人材派遣&職業紹介&セレモニーアウトソーシングの会社を十七年前に立ち上げる。当初は仲間一人が手伝う形での起業だったが、一ヵ月後には二名採用。
その一ヵ月後にも二名採用と順調に伸びていき、登録スタッフ百名を抱える大所帯へと成長。四年前に葬儀社WILLさいたまを立ち上げ現在大宮市で奮闘中。
プロフェッショナルには二回目の登場です。
株式会社吉澤企画 http://www.kikaku-y.com/

willさいたま http://www.will-saitama.jp/

 

前回ご登場いただいたのは四年半前ですが、その当時から葬儀社立ち上げを考えていたのですか。

吉 澤: 四年半前というと考えていましたね。

葬儀関連の人材派遣会社を運営する中で、何かきっかけがあったのですか。

吉 澤: いくつかあるのですが、一つには、葬儀のお手伝いをしながらいろいろな経験をさせていただき、スタッフも自分も、もっとこういう葬儀ができないかという思いが強くなってきたんです。評論家的に言っていても仕方ない、じゃ、自分たちでやってみようかと。これが一つの理由です。もう一つは、実はこれが一番大きなきっかけなのですが、人材派遣会社に登録しているスタッフも、年々、年齢が上がってくる。日雇いアルバイトみたいな仕事なのに、十年働いているスタッフもいるんですよ。

前回のお話しにあった、本業を持っていて生活の糧として派遣で働いているスタッフの方々ですね。

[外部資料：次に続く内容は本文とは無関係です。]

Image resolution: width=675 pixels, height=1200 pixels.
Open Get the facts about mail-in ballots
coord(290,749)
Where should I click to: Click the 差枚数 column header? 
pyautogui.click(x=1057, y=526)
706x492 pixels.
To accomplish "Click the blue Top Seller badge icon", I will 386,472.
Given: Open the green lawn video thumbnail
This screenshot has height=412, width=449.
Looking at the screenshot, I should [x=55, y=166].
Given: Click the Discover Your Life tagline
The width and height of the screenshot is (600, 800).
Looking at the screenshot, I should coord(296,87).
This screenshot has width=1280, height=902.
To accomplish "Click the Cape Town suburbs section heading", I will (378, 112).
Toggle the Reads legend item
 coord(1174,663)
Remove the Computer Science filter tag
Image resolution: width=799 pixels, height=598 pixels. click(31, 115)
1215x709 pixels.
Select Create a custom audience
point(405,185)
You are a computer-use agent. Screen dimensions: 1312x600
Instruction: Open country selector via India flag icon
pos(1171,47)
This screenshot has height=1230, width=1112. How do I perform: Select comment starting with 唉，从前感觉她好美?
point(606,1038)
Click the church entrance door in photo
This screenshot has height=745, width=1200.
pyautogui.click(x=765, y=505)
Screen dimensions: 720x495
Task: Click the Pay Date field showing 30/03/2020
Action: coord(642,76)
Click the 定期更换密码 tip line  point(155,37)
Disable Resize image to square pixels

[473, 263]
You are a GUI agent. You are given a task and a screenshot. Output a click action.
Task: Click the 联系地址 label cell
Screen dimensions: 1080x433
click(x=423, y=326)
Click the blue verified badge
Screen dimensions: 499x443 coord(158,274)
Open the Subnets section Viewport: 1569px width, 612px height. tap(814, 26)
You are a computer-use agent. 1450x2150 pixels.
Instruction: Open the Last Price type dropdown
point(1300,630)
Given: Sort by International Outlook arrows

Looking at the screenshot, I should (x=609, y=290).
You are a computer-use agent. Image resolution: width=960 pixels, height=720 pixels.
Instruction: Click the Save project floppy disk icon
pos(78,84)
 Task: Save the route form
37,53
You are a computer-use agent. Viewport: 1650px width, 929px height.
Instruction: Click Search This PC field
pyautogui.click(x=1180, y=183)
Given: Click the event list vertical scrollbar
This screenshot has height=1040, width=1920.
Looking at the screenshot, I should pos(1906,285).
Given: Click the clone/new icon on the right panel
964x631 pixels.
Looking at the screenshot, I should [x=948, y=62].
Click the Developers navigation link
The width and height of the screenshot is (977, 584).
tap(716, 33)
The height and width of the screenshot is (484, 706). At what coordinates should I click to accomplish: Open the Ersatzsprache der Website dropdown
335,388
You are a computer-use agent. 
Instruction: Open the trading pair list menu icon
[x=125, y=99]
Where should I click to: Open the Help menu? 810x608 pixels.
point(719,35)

吉 澤: はい、いつまでも本業をあきらめられずに続けている人が多いのですが、音楽でも芝居でも、年を重ねるうちにあきらめる人が多くなってきたんです。
せっかくここまで頑張ってきてくれた人が、次に今までの経験を活かせる場所を作れないかと。そこで、WILLさいたま構想が始まるのです。

構想とは。

吉 澤: 単に一社葬儀社を立ち上げるということではなく、多店舗化したいと考えています。家族葬、直葬が多くなっている現状を考えると、地域に密着して地域にとけ込んで暮らしているような、小さな葬儀社が必要になる。葬儀社が大型化する中、地域ごとにそうした密着型の葬儀社が作れないかと考えたんです。
本店では情報を取りまとめ、時代に合った商品を流通させたり、プロモーションの商品を作ったり。アカデミックなことやマーケティングをする。

大型化した葬儀社との違いは。

吉 澤: 大企業では、効率化を考え分業が進んでいます。それぞれの場面で担当者が違う場合が多い。でも、小さな葬儀社ならば、初めから終わりまで一人の担当者が、ご遺族にずっと寄り添っていくような、手作りの葬儀ができます。

吉澤さんが考えるいい葬儀とは。

吉 澤: ご遺族が何を望んでいらっしゃるかによって、その意向に合わせることになりますので一概には言えませんが、理想なのは、相手に気づきがある葬儀。

気づきがある葬儀とは

吉 澤: 葬儀を行うことで家族の縁に気が付いたり、亡くなった方との関わりに気が付いたり。そのきっかけが作れたらと考えています。たとえば、父ちゃんは生前何もしてくれなかったと思っていたけれど、こんなこともしてもらったとか、あんなこともあったとか、見逃していた事実に気が付く。葬儀の中でそんな気づきがあったらいいと思っています。そうしたことに気づくことで、ご遺族は、ほっとした気持ちになり、大切な方の死に向き合って、現実として消化していくことができます。

葬儀後のご遺族のことも考えているのですね。

吉 澤: 残された方のその後の人生に、優しい思い出として残るようなお葬式を実現することも、僕たちの責任だと思っています。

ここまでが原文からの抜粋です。